当時、島根県警察は「警安号」という小さな船を持ち宍道湖や河川の警備を行っていた。この船は当時では珍しい蒸気船で県内でもとにかく目立っていた。そして、制度も曖昧な当時、警備だけでなく知事の移動のためにも用いられることがあった。それだけならいいのだが、ついには淑子までもが私用に用いるようになり、これが議会で大問題になったのだ。

“書記官の陳謝”に、淑子が激怒

当時の「山陰新聞」によれば、これが問題となったのは1889年11月の島根県会でのこと。右田三吉という議員が、この夏、警安号に女性の姿があったので、どうしたことかと調べたところ、淑子がお付きのものを従えて海水浴にいくために乗船したことが明らかになったと県知事を問いただしたのである。
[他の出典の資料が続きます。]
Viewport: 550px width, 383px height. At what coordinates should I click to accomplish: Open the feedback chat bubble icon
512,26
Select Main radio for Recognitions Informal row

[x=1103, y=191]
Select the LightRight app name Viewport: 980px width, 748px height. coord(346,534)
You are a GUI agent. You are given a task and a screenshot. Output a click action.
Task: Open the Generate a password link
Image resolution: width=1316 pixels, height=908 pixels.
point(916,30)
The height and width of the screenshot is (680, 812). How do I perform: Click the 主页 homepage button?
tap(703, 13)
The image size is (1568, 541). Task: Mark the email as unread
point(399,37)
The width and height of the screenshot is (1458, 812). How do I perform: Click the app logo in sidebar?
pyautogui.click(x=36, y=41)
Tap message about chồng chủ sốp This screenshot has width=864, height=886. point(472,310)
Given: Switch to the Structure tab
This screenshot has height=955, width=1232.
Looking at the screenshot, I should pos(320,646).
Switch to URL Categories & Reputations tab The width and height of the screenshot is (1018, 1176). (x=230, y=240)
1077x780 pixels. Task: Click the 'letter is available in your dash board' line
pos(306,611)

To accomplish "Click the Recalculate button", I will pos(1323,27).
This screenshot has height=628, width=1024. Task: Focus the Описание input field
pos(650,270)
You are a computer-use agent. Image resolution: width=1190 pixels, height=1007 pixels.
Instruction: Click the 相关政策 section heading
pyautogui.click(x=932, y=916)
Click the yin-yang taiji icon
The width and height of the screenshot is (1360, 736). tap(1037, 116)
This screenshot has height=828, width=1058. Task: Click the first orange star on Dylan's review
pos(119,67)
知事に代わって答弁した書記官は、巡視中にたまたま淑子が自分は松江婦人会の会長であるとして乗船させるように迫ったこと。幾度か断ったものの、ほかに空いている船がないというので乗せざるを得なかったが、今後はこういう不心得のないように注意すると陳謝したのである。

ADVERTISEMENT

これで議会は納得して終わりと思いきや、そうはならなかった。この議会での話を聞いた淑子が激怒したのである。『山陰新聞』の記事では「私は二度も断ったのに、警察のほうが問題無いから乗ってくれというから乗ったのだ」と淑子の主張を伝聞で伝えている。淑子は、自分が悪者にされたことを相当怒っていたようで、記事中ではこう記されている。

馬鹿にするにも程こそあれ、妾が婦人なればとてこのままに捨て置いては父上に対しても一家の不名誉、県会議場に起ちて言い解かんとせき立ちし由にて、一時は容易ならざる騒ぎなりしも、番外(注:議会で番外=予定外で陳謝した書記官のこと)及警察部長の仲裁兼詫などにて、まずは事済みなりしという。

警察部長までもが平謝り

淑子の名誉のために述べておくと、船を利用した日に淑子は海開きの挨拶をしているので、完全に私用であったかどうかは判然としない。しかし、そんな事実関係よりも驚くべきは、この激怒ぶりである。